Angesichts dieser Rechtslage konnte dem Kläger keine der seit 1949 nachgewiesenen Zeiten der Arbeitslosigkeit als Ausfallzeit rentensteigernd angerechnet werden. Es fehlt an dem dafür maßgeblichen Tatbestandsmerkmal der Unterbrechung eines versicherungspflichtigen Beschäftigungsverhältnisses. Es konnte nicht festgestellt werden, daß der Kläger unmittelbar vor Beginn der im Januar 1949 einsetzenden ersten streitigen Zeit der Arbeitslosigkeit versicherungspflichtig beschäftigt gewesen ist. Sein letztes festgestelltes Beschäftigungsverhältnis vor dieser Zeit endete vielmehr vor Ausbruch des zweiten Weltkrieges und lag damit etwa 10 Jahre zurück. Ein Überbrückungstatbestand für diese zeitliche Lücke ist nicht ersichtlich. Nach den Feststellungen des LSG ist es ungeklärt geblieben, was der Kläger nach seiner Entlassung aus der Kriegsgefangenschaft in den Jahren 1945 bis 1949 getan hat; es war insbesondere nicht nachweisbar, daß er in dieser Zeit - wie er behauptet hat - bereits arbeitslos und beim Arbeitsamt gemeldet gewesen ist. Die Unaufklärbarkeit von Tatsachen, aus denen jemand für sich Rechte herleiten will, geht aber zu seinen Lasten (Grundsatz der objektiven Beweislast, vgl. BSG 6, 70, 72 f, ständ. Rechtspr.). Wenn somit das LSG die Zeit nach der Entlassung des Klägers aus der Kriegsgefangenschaft wegen eines fehlenden Nachweises der Arbeitslosigkeit bis 1949 bereits nicht als Ersatzzeit anrechnen konnte, so scheitert aus den gleichen Gründen die Berücksichtigung der nachgewiesenen Arbeitslosigkeit als Ausfallzeit. Das gilt aber nicht nur für diese erste nachweisbare Zeit der Arbeitslosigkeit vom 19. Januar 1949 bis zum 8. Mai 1952, sondern auch für die weiteren Zeiten der Arbeitslosigkeit, die das LSG als anrechenbare Ausfallzeiten angesehen hat. Es ist nicht feststellbar, daß der Kläger vor diesen weiteren Zeiten in einem Beschäftigungsverhältnis gestanden hat. Selbst wenn die entsprechenden Zwischenzeiten als überbrückt in dem obigen Sinne anerkannt werden könnten, würde einer Anrechnung der weiteren Zeiten der Arbeitslosigkeit als Ausfallzeiten auch hier letztlich entgegenstehen, daß unmittelbar vor dem Beginn der ersten Zeit der Arbeitslosigkeit kein Beschäftigungsverhältnis nachweisbar ist.

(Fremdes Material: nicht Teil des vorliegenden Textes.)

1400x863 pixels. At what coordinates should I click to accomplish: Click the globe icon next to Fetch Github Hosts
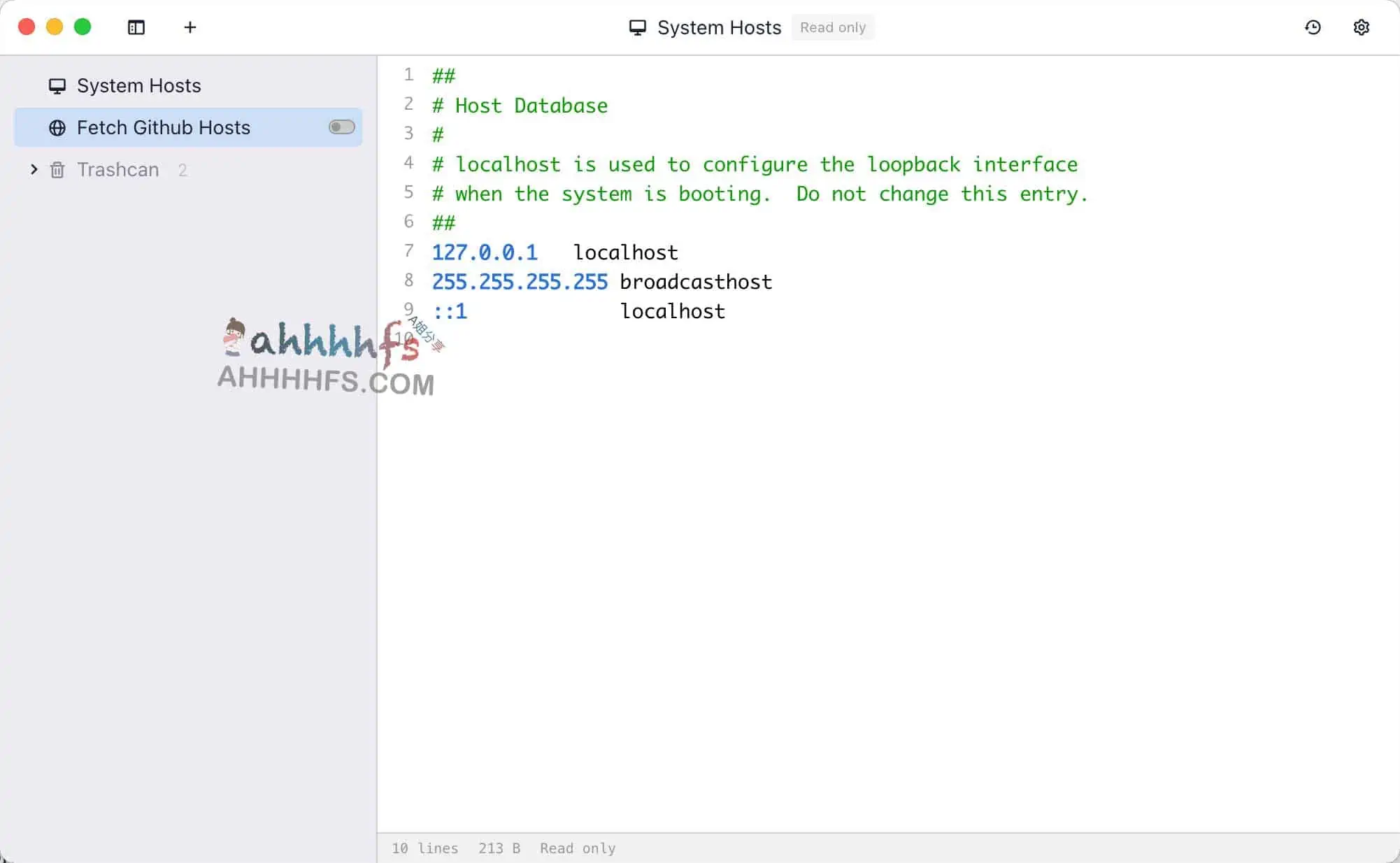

Da die Voraussetzungen des § 1259 Abs. 1 Ziff. 3 RVO für die noch streitige Zeit nicht erfüllt sind, konnte das der Klage insoweit stattgebende Urteil des LSG nicht bestehen bleiben. Auf die Revision der Beklagten war daher - wie geschehen - zu entscheiden (§ 170 Abs. 2 Satz 1 SGG).

Die Kostenentscheidung folgt aus § 193 SGG.